The U.S. bishops, meeting in Baltimore for their annual fall assembly, voted Nov. 17 to inscribe St. Teresa of Kolkata, known during her life as Mother Teresa, in the Liturgical Calendar of the United States. 

The bishops voted to include her feast day as an optional memorial that could be celebrated in the Mass on Sept. 5, the anniversary of Mother Teresa’s death.

The vote passed overwhelmingly 213-0, with one abstention. The action still needs the approval of the Vatican's Congregation for Divine Worship and the Discipline of the Sacraments before it takes effect.

"She is an incredible example of encounter," Bishop David L. Ricken of Green Bay said ahead of the vote. 

"Some of her quotes I use frequently in teaching and homilies, and they're very powerful and effective in moving the heart and helping people to recognize Christ, especially...in the poor, but also in those around them. So I think there's a great devotion to her in many ways. And I think that we would be deeply served by putting this in our calendar," he said.

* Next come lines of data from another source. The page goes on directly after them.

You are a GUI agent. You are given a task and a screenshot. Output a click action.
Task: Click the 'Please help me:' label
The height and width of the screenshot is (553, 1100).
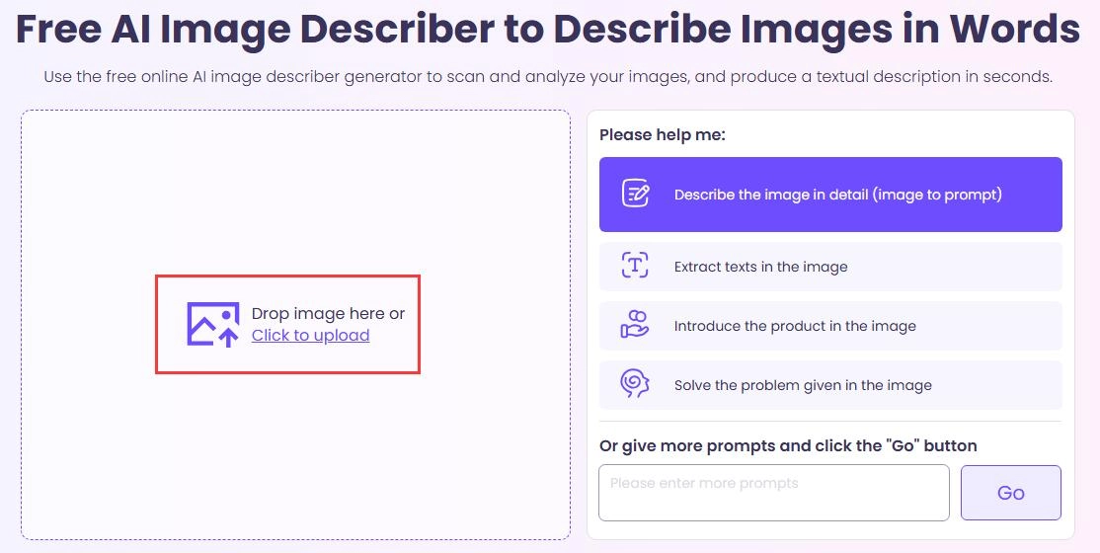[662, 134]
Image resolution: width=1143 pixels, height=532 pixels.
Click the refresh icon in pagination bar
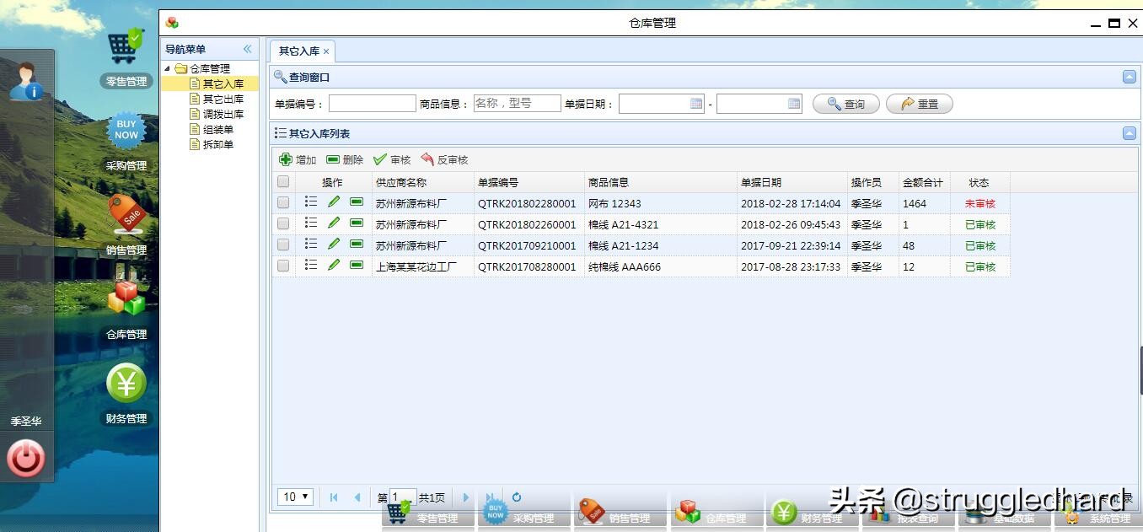[516, 497]
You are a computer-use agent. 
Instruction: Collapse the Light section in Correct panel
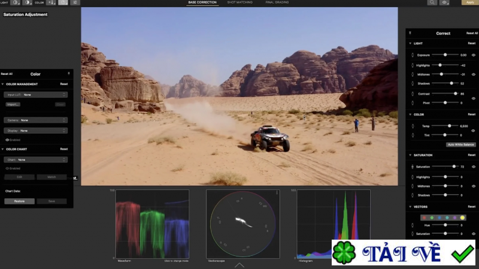[411, 43]
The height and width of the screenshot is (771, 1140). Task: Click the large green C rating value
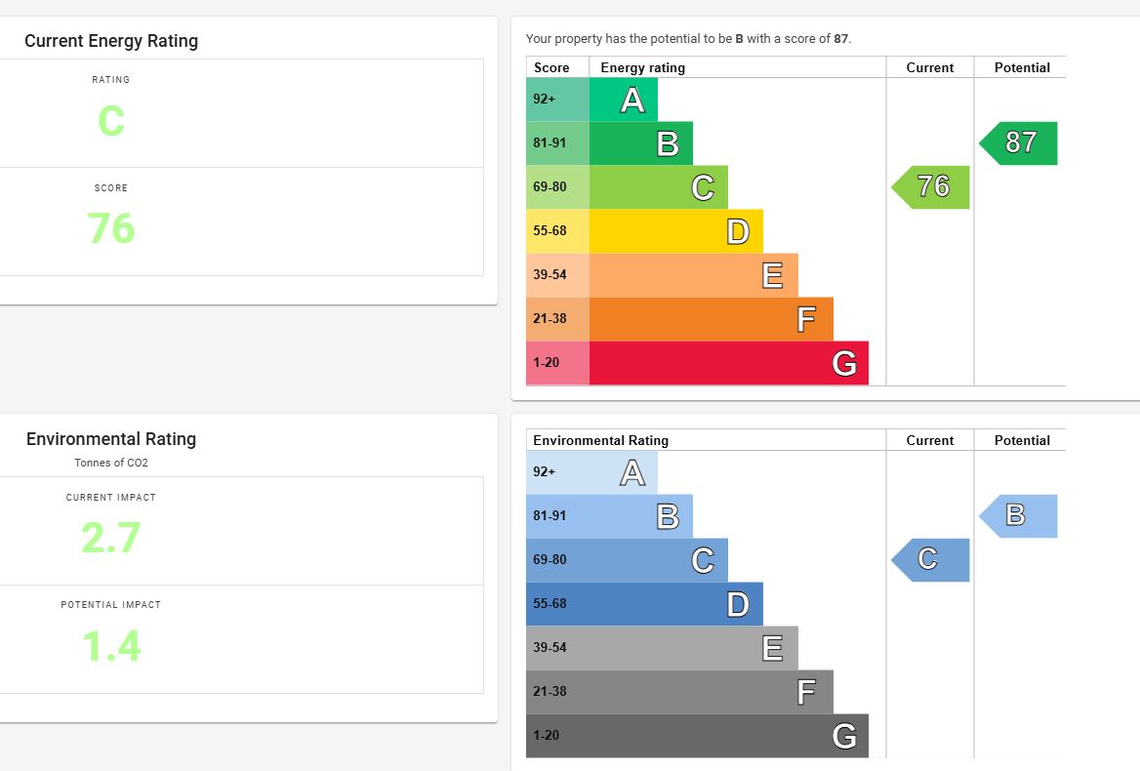coord(111,122)
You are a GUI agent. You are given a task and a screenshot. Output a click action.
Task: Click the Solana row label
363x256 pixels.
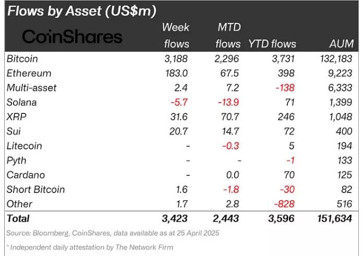coord(21,103)
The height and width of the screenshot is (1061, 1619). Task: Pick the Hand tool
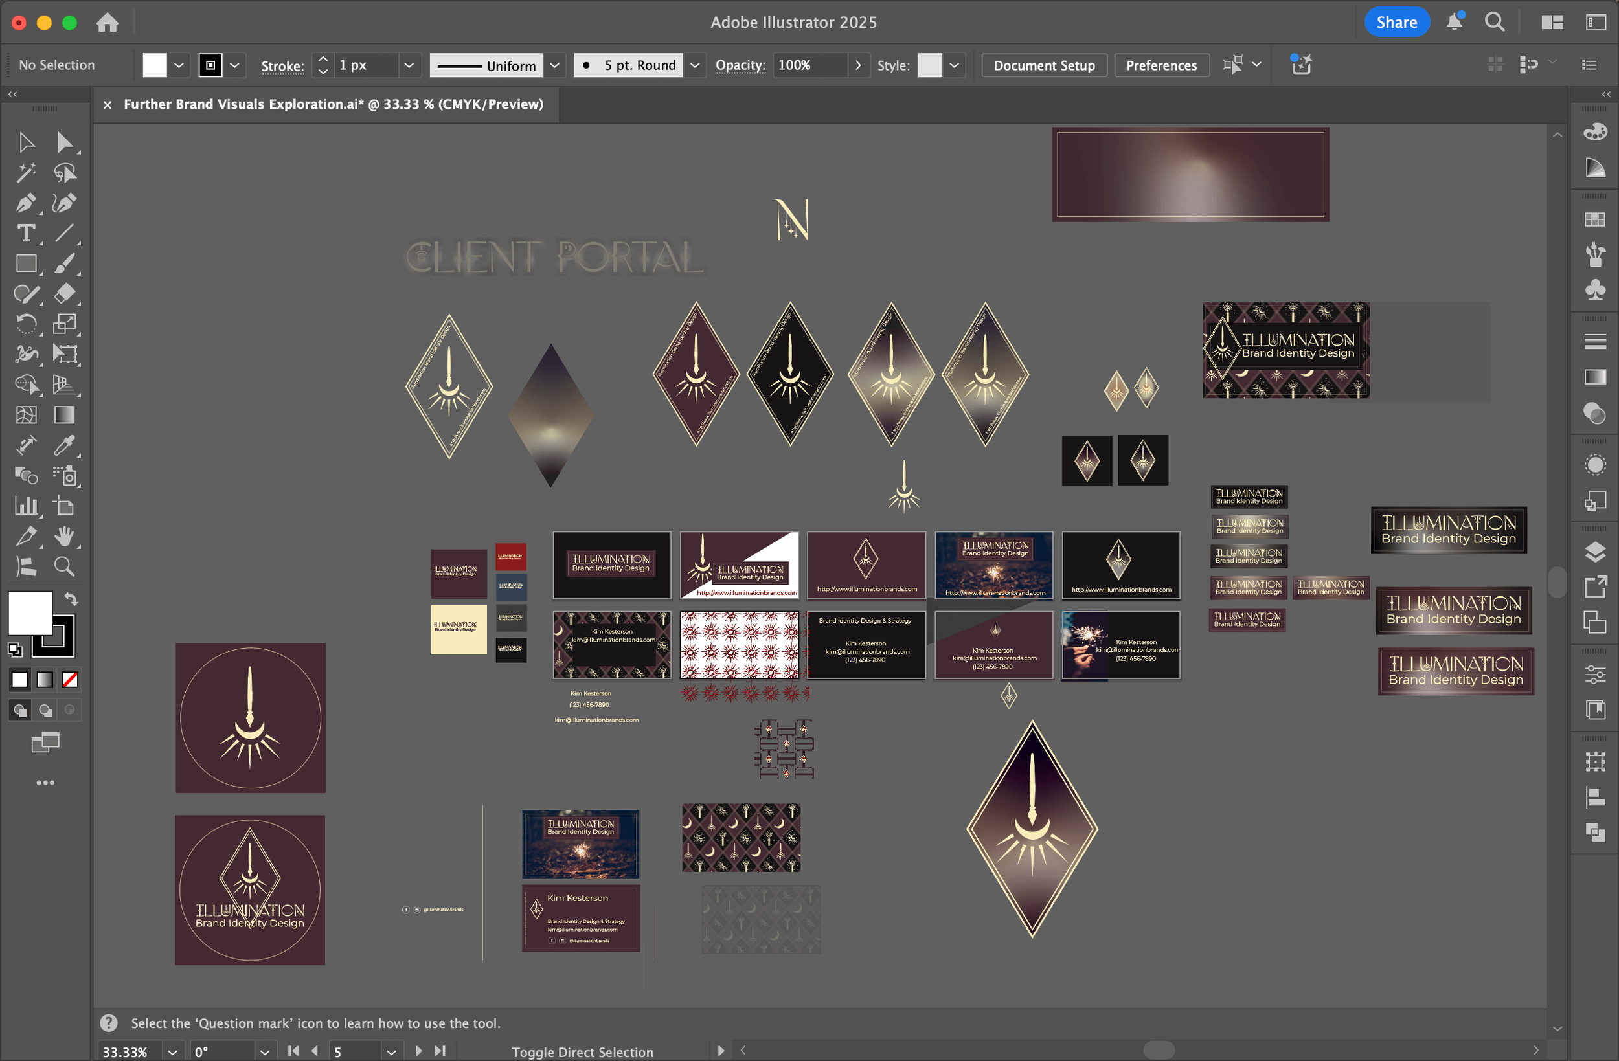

Memorials can either be optional or obligatory, and are celebrations of a saint or saints. While Catholics can liturgically commemorate any canonized saint, it does not always mean the given saint is included in the Church’s universal calendar of optional or obligatory memorials.

Mother Teresa was a missionary nun who worked and lived among the poor in India. She taught poor children, set up orphanages and houses for those suffering from AIDS, and cared for the sick. 

In 1950, Mother Teresa founded the Missionaries of Charity which quickly grew from one house for the sick and dying to nearly 500 houses worldwide. In 1979 she received the Nobel Peace Prize. 

Though originally from Macedonia, Mother Teresa was an honorary American citizen, an honor conferred on her in 1996 by then-President Bill Clinton. Honorary American citizenship has been given to just seven other individuals and only two, including Mother Teresa, have received it while living. 

She died on Sep. 5, 1997 at age 87. She was beatified six years after her death by St. John Paul II on Oct. 19, 2003. Pope Francis canonized her on Sep. 4, 2016.